There was a letter from 1872 that had been translated from the Russian in Theosophical History in 1995 that was not liked, even though Dr. Algeo had prefaced it with the disclaimer: “The genuineness of this letter has been questioned by a number of researchers.” There were letters that these critics incorrectly referred to as the Solovyov letters (they were actually letters from Blavatsky to Alexander Aksakov). But what about letter 121 in this volume, where Blavatsky writes to her aunt in 1878: “I was almost in California with K*** and Olcott.” No such trip is known to have occurred at that time, when her whereabouts are mapped with day-to-day precision. This letter would show her to be a fabricator, if it is from her; and no worse than the ones critics of the book complained about. Perhaps it also is a forgery?

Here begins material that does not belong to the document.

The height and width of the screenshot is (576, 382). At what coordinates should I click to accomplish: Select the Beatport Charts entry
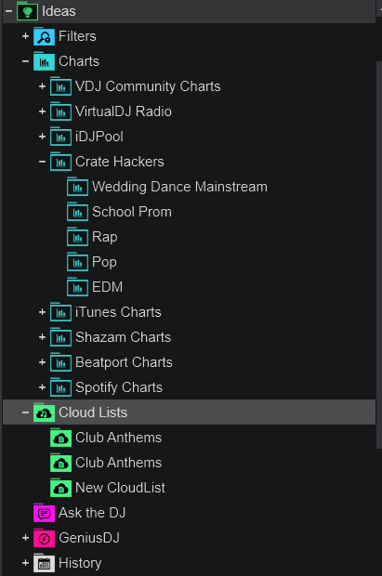point(124,362)
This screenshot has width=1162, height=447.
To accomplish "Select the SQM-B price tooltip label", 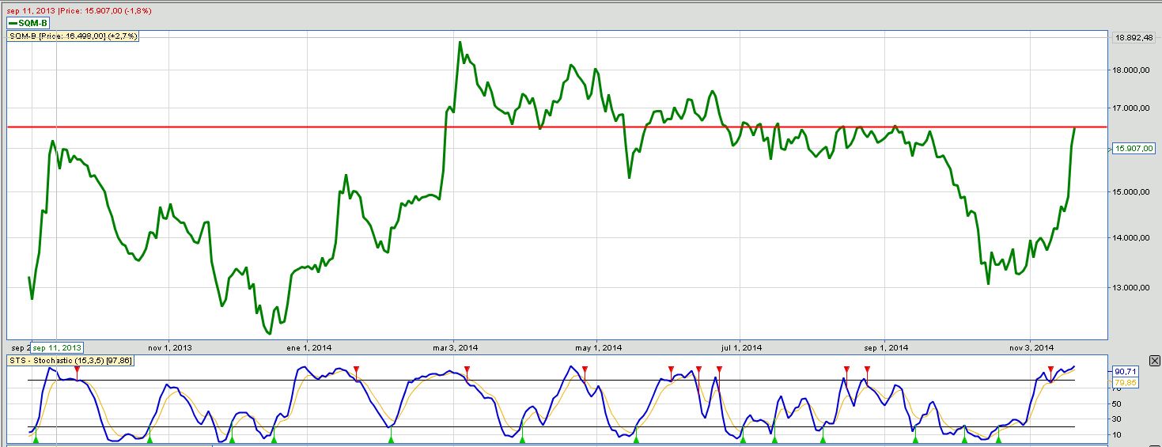I will [73, 36].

But here lies the inherent danger of censorship: where does it stop, when an individual or individuals decide that they are right and everyone else who thinks differently wrong? It can only end with the fatwā, the auto-da-fé, the banning of books, and the justification of ethic cleansing. Once Theosophists start using the language of hate, then they have nothing new to offer the world, for they have degenerated into just another sect and set up hard-and-fast dogmas of their own.

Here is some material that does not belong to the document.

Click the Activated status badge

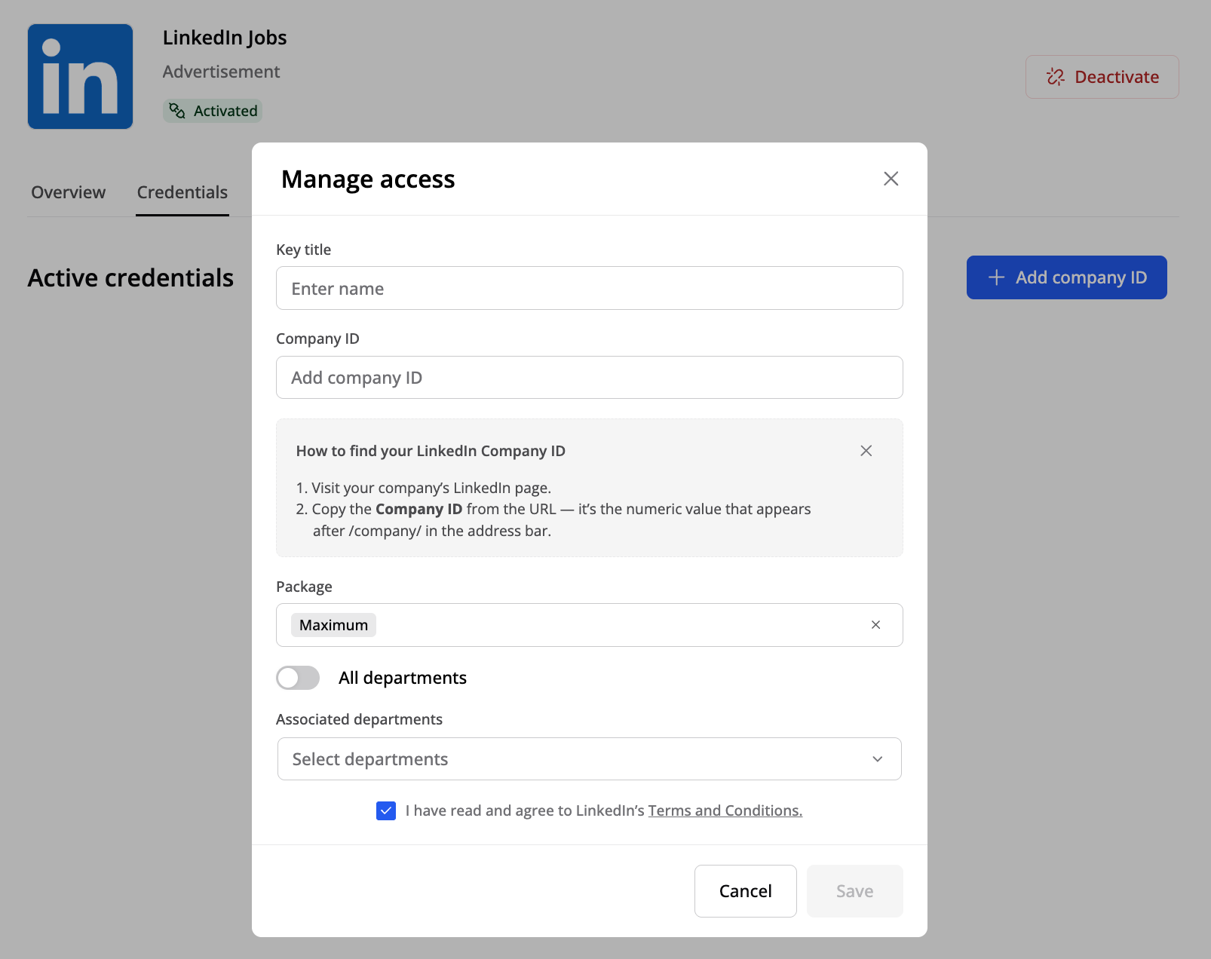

No one is denying the right of individuals to critique this, that or any other thing, for as HPB says in Isis Unveiled: “It is not alone for the esoteric philosophy that we fight, nor any modern system of moral philosophy, but for the inalienable right of private judgment,” but this right must be extended to others with the realization that there are those who see things differently. This was the thing that made Theosophy unique in the history of religions and philosophies: the ability to hold different views and disagree and yet rise above such disagreement to work for a common goal. If the Mahatmas can write: “It is an every day occurrence to find students belonging to different schools of occult thought sitting side by side at the feet of the same Guru,” why can’t Theosophists try to emulate this?

Dr. Algeo has expanded his editorial committee to include Leslie Price, Joscelyn Godwin, John Patrick Deveney, and Michael Gomes, among others. If these people, whose work has done so much to bring about a greater recognition of Blavatsky, are also attacked because of their connection with this project, then it will be clear that it is not really about defending Blavatsky but about building up one’s reputation at the expense of others.

As William Quan Judge noted: Members of the Theosophical Society have been known to burn with a passionate longing to act as agents for Karma, forgetting that the sword of the Executioner is a two-edged sword; forgetting also that they do not know Karma, and are held responsible by Karma for the mischief they will inevitably work. The absurdity of such an attitude of mind does not deprive it of a certain pathetic aspect. See these people, impure themselves, thinking they can either forcibly purify the world or can legitimately punish others for their impurity! The pathetic aspect comes in when they are so deluded as to call the proceeding “self-sacrifice.” It would be real self-sacrifice for such people to sit still and attend to their immediate duty.